• [TASK TO COMPLETE]
Reproduce the data exactly; no word may be added or dropped.

• [MATERIAL FOR THIS TASK]
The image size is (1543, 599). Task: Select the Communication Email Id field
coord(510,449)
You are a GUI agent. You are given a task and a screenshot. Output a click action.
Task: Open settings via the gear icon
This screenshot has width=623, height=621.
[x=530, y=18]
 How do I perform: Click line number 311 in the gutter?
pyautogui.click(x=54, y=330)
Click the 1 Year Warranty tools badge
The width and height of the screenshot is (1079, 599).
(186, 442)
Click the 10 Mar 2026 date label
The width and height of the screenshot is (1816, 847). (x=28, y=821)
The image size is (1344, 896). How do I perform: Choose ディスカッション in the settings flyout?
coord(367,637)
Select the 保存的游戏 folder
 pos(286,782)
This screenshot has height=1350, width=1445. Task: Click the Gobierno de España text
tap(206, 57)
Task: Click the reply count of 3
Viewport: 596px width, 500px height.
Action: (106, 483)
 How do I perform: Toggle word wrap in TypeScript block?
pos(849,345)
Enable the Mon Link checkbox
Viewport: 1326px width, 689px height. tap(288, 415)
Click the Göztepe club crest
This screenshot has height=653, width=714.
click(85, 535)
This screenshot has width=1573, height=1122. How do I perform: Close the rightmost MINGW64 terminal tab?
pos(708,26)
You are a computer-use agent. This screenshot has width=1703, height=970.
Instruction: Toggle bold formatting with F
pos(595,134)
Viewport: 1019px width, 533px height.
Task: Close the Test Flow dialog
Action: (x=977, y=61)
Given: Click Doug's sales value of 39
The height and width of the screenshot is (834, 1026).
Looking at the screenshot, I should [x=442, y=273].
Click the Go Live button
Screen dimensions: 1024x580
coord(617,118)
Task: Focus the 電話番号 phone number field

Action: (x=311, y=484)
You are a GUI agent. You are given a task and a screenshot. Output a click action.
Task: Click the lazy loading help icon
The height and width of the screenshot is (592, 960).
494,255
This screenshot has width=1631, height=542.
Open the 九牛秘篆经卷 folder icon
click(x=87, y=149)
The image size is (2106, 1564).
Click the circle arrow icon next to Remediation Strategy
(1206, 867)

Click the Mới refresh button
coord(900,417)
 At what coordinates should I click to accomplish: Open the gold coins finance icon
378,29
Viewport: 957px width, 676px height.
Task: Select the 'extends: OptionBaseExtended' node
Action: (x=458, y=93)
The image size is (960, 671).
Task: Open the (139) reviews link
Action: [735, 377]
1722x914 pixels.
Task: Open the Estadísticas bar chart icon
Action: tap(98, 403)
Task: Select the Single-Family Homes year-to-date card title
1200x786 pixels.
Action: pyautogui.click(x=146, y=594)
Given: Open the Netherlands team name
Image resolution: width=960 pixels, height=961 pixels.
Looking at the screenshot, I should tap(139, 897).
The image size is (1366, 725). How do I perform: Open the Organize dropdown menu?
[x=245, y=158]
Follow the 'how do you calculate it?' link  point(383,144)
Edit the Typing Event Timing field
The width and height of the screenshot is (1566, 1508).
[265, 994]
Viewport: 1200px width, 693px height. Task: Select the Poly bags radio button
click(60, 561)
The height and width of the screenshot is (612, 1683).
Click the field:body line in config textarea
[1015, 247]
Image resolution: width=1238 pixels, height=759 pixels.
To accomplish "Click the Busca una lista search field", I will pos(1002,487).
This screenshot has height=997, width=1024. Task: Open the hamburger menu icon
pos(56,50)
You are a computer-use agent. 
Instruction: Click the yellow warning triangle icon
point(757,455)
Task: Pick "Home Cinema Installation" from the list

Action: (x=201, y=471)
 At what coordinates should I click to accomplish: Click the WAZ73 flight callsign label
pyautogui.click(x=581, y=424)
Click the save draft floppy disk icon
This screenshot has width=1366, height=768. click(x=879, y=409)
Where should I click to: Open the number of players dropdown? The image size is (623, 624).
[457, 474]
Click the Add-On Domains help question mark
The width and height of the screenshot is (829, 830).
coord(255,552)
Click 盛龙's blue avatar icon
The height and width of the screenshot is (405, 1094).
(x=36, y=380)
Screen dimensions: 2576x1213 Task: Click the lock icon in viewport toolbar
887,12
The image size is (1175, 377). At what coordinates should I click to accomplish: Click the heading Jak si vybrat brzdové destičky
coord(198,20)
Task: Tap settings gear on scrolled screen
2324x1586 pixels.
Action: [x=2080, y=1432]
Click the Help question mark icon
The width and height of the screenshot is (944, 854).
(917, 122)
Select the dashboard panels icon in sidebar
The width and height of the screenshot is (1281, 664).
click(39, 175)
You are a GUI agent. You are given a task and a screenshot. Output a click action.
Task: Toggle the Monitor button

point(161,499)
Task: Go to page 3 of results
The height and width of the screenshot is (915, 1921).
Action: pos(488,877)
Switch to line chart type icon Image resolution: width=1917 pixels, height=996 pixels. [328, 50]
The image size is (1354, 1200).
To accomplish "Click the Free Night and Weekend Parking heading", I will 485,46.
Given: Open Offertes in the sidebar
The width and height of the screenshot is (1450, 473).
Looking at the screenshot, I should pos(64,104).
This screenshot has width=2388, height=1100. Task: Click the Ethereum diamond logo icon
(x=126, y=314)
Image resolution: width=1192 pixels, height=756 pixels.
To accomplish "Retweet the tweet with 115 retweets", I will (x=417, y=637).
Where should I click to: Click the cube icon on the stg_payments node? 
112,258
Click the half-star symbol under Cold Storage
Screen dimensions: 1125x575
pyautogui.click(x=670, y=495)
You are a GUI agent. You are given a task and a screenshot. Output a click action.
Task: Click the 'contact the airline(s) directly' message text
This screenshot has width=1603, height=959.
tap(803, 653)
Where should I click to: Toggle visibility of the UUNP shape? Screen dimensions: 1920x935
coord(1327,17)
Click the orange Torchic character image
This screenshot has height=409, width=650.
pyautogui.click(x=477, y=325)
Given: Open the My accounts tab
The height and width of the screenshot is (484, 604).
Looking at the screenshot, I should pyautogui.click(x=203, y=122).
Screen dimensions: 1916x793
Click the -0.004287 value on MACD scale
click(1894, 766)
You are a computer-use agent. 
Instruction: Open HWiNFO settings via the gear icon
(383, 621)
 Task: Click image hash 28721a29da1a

• [THE ANSWER]
The image size is (1543, 599). Task: Select the Communication Email Id field
coord(510,449)
You are a GUI agent. You are given a task and a screenshot. Output a click action.
Task: Open settings via the gear icon
This screenshot has width=623, height=621.
[x=530, y=18]
 How do I perform: Click line number 311 in the gutter?
pyautogui.click(x=54, y=330)
Click the 1 Year Warranty tools badge
The width and height of the screenshot is (1079, 599).
(186, 442)
Click the 10 Mar 2026 date label
The width and height of the screenshot is (1816, 847). (x=28, y=821)
The image size is (1344, 896). How do I perform: Choose ディスカッション in the settings flyout?
coord(367,637)
Select the 保存的游戏 folder
 pos(286,782)
This screenshot has height=1350, width=1445. Task: Click the Gobierno de España text
tap(206, 57)
Task: Click the reply count of 3
Viewport: 596px width, 500px height.
Action: (106, 483)
 How do I perform: Toggle word wrap in TypeScript block?
pos(849,345)
Enable the Mon Link checkbox
Viewport: 1326px width, 689px height. tap(288, 415)
Click the Göztepe club crest
This screenshot has height=653, width=714.
click(85, 535)
This screenshot has width=1573, height=1122. How do I perform: Close the rightmost MINGW64 terminal tab?
pos(708,26)
You are a computer-use agent. This screenshot has width=1703, height=970.
Instruction: Toggle bold formatting with F
pos(595,134)
Viewport: 1019px width, 533px height.
Task: Close the Test Flow dialog
Action: (x=977, y=61)
Given: Click Doug's sales value of 39
The height and width of the screenshot is (834, 1026).
Looking at the screenshot, I should [x=442, y=273].
Click the Go Live button
Screen dimensions: 1024x580
coord(617,118)
Task: Focus the 電話番号 phone number field

Action: (x=311, y=484)
You are a GUI agent. You are given a task and a screenshot. Output a click action.
Task: Click the lazy loading help icon
The height and width of the screenshot is (592, 960).
494,255
This screenshot has width=1631, height=542.
Open the 九牛秘篆经卷 folder icon
click(x=87, y=149)
The image size is (2106, 1564).
Click the circle arrow icon next to Remediation Strategy
(1206, 867)

Click the Mới refresh button
coord(900,417)
 At what coordinates should I click to accomplish: Open the gold coins finance icon
378,29
Viewport: 957px width, 676px height.
Task: Select the 'extends: OptionBaseExtended' node
Action: (x=458, y=93)
The image size is (960, 671).
Task: Open the (139) reviews link
Action: [735, 377]
1722x914 pixels.
Task: Open the Estadísticas bar chart icon
Action: tap(98, 403)
Task: Select the Single-Family Homes year-to-date card title
1200x786 pixels.
Action: pyautogui.click(x=146, y=594)
Given: Open the Netherlands team name
Image resolution: width=960 pixels, height=961 pixels.
Looking at the screenshot, I should tap(139, 897).
The image size is (1366, 725). How do I perform: Open the Organize dropdown menu?
[x=245, y=158]
Follow the 'how do you calculate it?' link  point(383,144)
Edit the Typing Event Timing field
The width and height of the screenshot is (1566, 1508).
[265, 994]
Viewport: 1200px width, 693px height. Task: Select the Poly bags radio button
click(60, 561)
The height and width of the screenshot is (612, 1683).
Click the field:body line in config textarea
[1015, 247]
Image resolution: width=1238 pixels, height=759 pixels.
To accomplish "Click the Busca una lista search field", I will pos(1002,487).
This screenshot has height=997, width=1024. Task: Open the hamburger menu icon
pos(56,50)
You are a computer-use agent. 
Instruction: Click the yellow warning triangle icon
point(757,455)
Task: Pick "Home Cinema Installation" from the list

Action: (x=201, y=471)
 At what coordinates should I click to accomplish: Click the WAZ73 flight callsign label
pyautogui.click(x=581, y=424)
Click the save draft floppy disk icon
This screenshot has width=1366, height=768. click(x=879, y=409)
Where should I click to: Open the number of players dropdown? The image size is (623, 624).
[457, 474]
Click the Add-On Domains help question mark
The width and height of the screenshot is (829, 830).
coord(255,552)
Click 盛龙's blue avatar icon
The height and width of the screenshot is (405, 1094).
(x=36, y=380)
Screen dimensions: 2576x1213 Task: Click the lock icon in viewport toolbar
887,12
The image size is (1175, 377). At what coordinates should I click to accomplish: Click the heading Jak si vybrat brzdové destičky
coord(198,20)
Task: Tap settings gear on scrolled screen
2324x1586 pixels.
Action: [x=2080, y=1432]
Click the Help question mark icon
The width and height of the screenshot is (944, 854).
(917, 122)
Select the dashboard panels icon in sidebar
The width and height of the screenshot is (1281, 664).
click(39, 175)
You are a GUI agent. You are given a task and a screenshot. Output a click action.
Task: Toggle the Monitor button

point(161,499)
Task: Go to page 3 of results
The height and width of the screenshot is (915, 1921).
Action: pos(488,877)
Switch to line chart type icon Image resolution: width=1917 pixels, height=996 pixels. [328, 50]
The image size is (1354, 1200).
To accomplish "Click the Free Night and Weekend Parking heading", I will 485,46.
Given: Open Offertes in the sidebar
The width and height of the screenshot is (1450, 473).
Looking at the screenshot, I should pos(64,104).
This screenshot has width=2388, height=1100. Task: Click the Ethereum diamond logo icon
(x=126, y=314)
Image resolution: width=1192 pixels, height=756 pixels.
To accomplish "Retweet the tweet with 115 retweets", I will (x=417, y=637).
Where should I click to: Click the cube icon on the stg_payments node? 
112,258
Click the half-star symbol under Cold Storage
Screen dimensions: 1125x575
pyautogui.click(x=670, y=495)
You are a GUI agent. You are given a task and a screenshot. Output a click action.
Task: Click the 'contact the airline(s) directly' message text
This screenshot has width=1603, height=959.
tap(803, 653)
Where should I click to: Toggle visibility of the UUNP shape? Screen dimensions: 1920x935
coord(1327,17)
Click the orange Torchic character image
This screenshot has height=409, width=650.
pyautogui.click(x=477, y=325)
Given: Open the My accounts tab
The height and width of the screenshot is (484, 604).
Looking at the screenshot, I should pyautogui.click(x=203, y=122).
Screen dimensions: 1916x793
Click the -0.004287 value on MACD scale
click(1894, 766)
You are a computer-use agent. 
Instruction: Open HWiNFO settings via the gear icon
(383, 621)
 Task: Click image hash 28721a29da1a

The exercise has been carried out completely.